TEXT BLOCK:
# Anyone remember this ??



## sparkie2182 (May 12, 2007)

The Radar Equation - Radartutorial







www.radartutorial.eu


----------



## david.hopcroft (Jun 29, 2005)

sparkie2182 said:


> The Radar Equation - Radartutorial
> 
> 
> 
> ...


Yes, I used the equations for my Ticket at Riversdale !

David

+


----------



## Ron Stringer (Mar 15, 2005)

Did you make much use of the equation whilst operating or maintaining ships' radars at sea?


----------



## sparkie2182 (May 12, 2007)

T'was my next question,Ron.


----------



## sparkie2182 (May 12, 2007)

Then there was the Woodpecker.....



https://en.m.wikipedia.org/wiki/Duga_radar


----------



## DickGraham (Oct 2, 2017)

Yep I do remember the Radar Range Equation. Back in '76 when it became a requirement for R/Os to have a radar ticket 
Marconi set up a correspondence course for their R/Os which I got landed with. I took it away with me on my next trip with a genuine willingness to complete it. However when I got to the Radar Range Equation (chapter 4 I think so not very far in) I was completely stymied - didn't understand maths (and still don't). Contacted my tutor about it (by post in those days) but he was no real help so the course stalled at that point. I contacted Marconi, explained the problem, and requested study leave. This was granted and on my next leave I attended and passed the BoT Radar Maintenance Certificate course at Aberdeen Technical College no problem.


----------



## P.Arnold (Apr 11, 2013)

david.hopcroft said:


> Yes, I used the equations for my Ticket at Riversdale !
> 
> David
> 
> +


I took my BOT radar same time as PMG in 1967.

REQUEST:
Answer these about the radar equation thread above:
(a) Where did david.hopcroft use the equations for his Ticket?
(b) At which college did DickGraham pass the BoT Radar Maintenance Certificate course?
(c) In what year did P.Arnold take the BOT radar at the same time as the PMG?

MATERIAL PROVIDED:
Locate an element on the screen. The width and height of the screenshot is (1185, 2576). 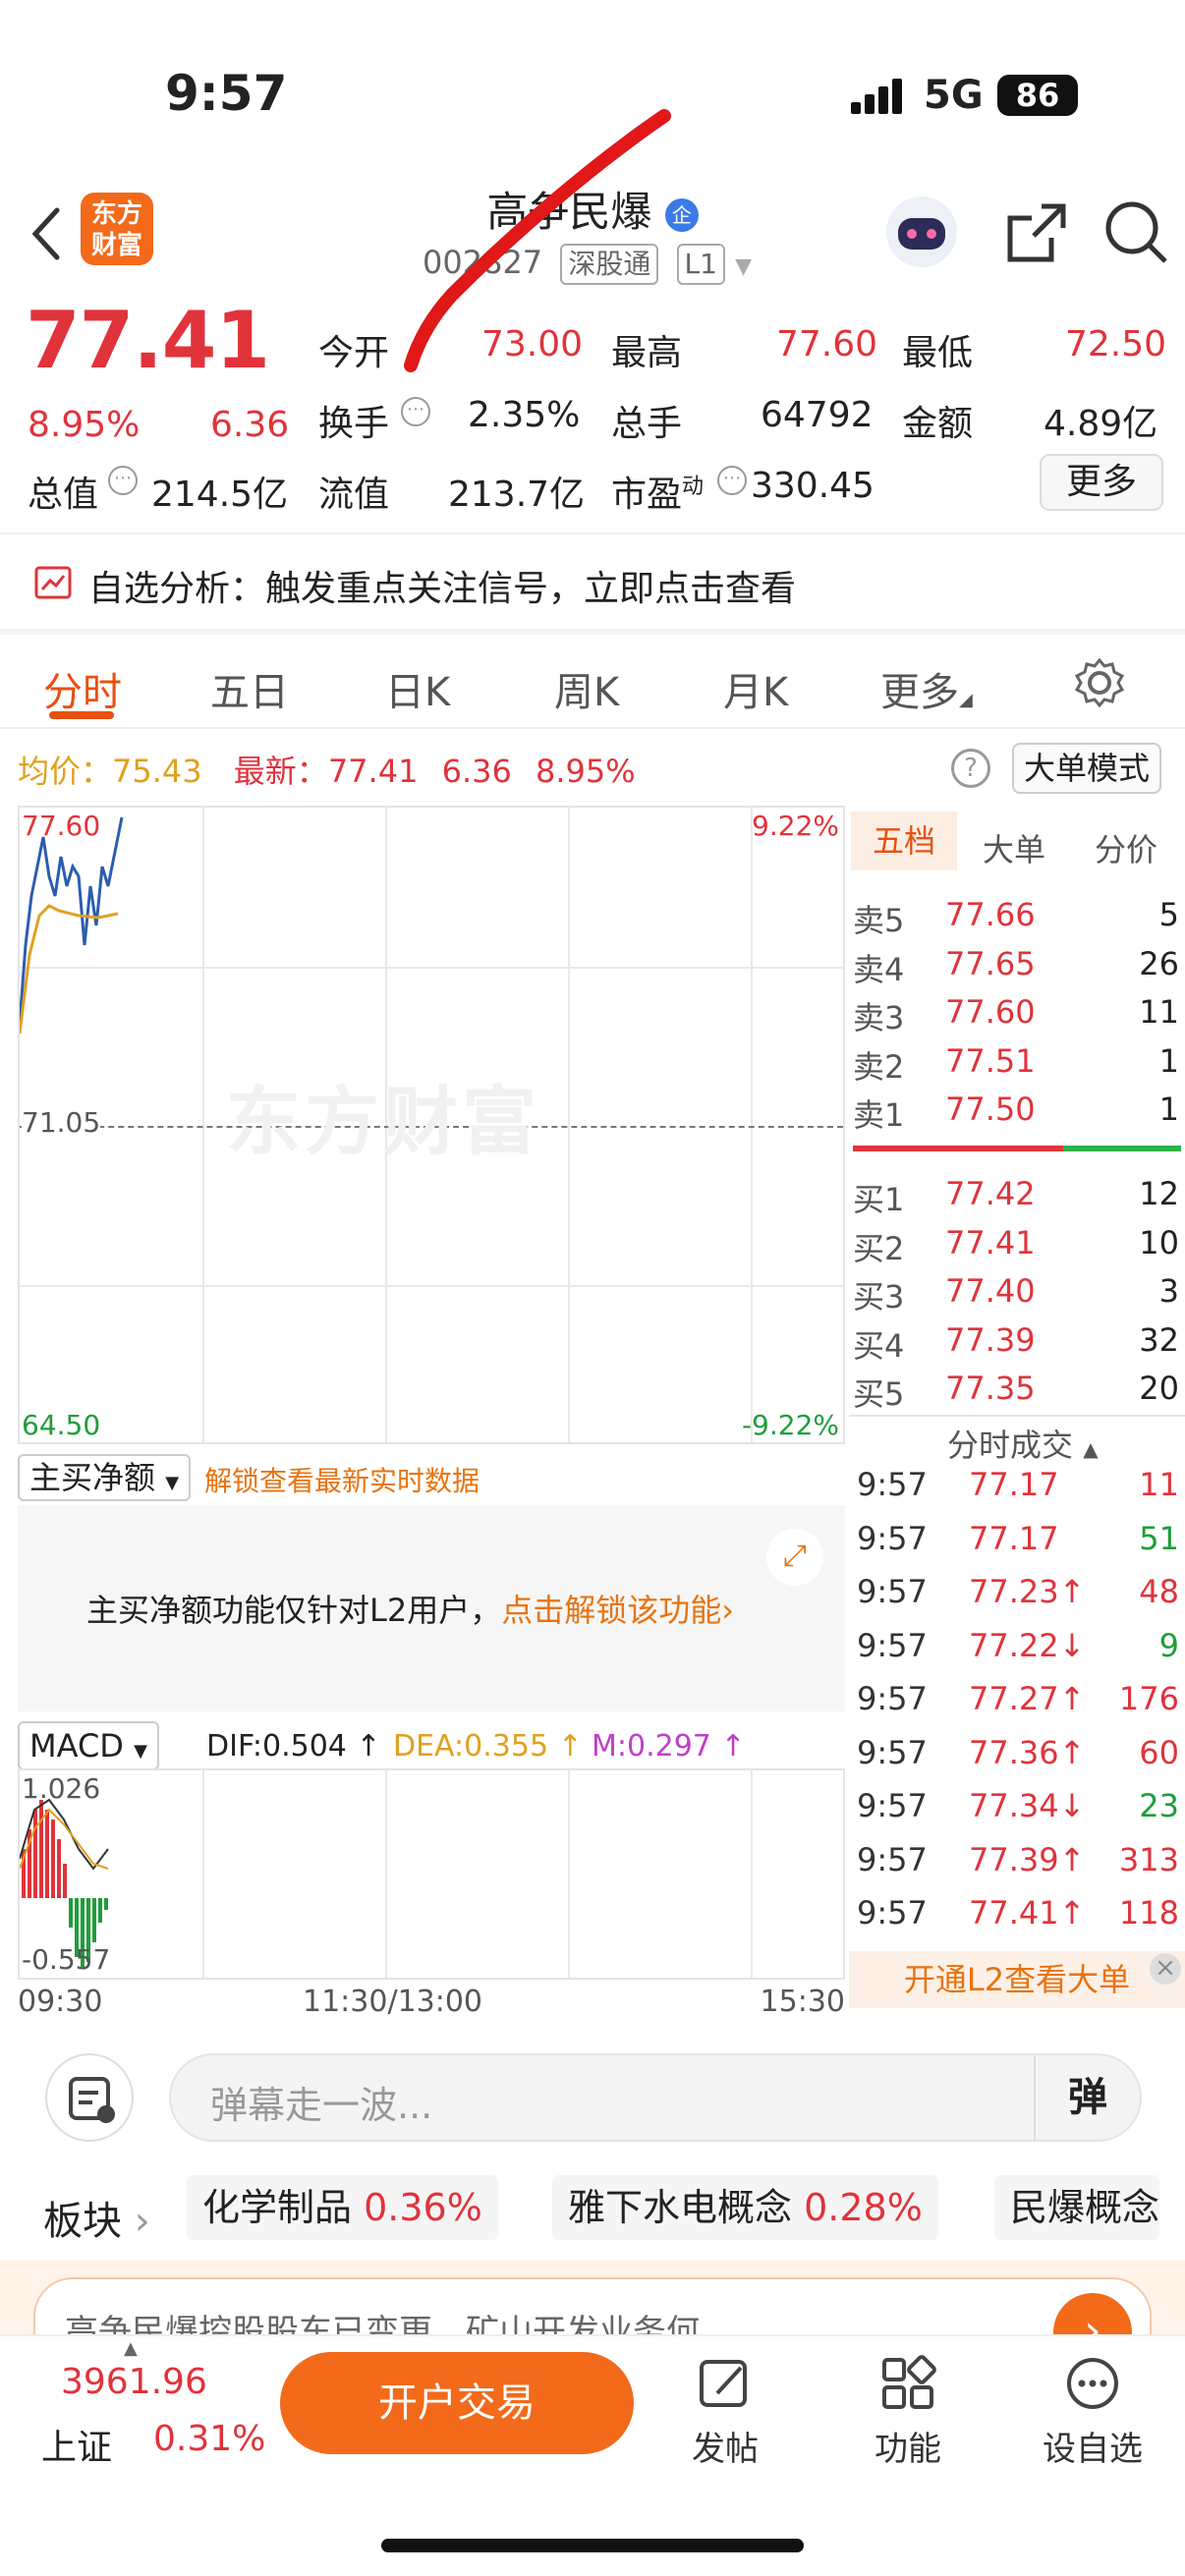
help-icon: ? is located at coordinates (971, 768).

SOLUTION BELOW:
(a) At Riversdale.
(b) Aberdeen Technical College.
(c) 1967.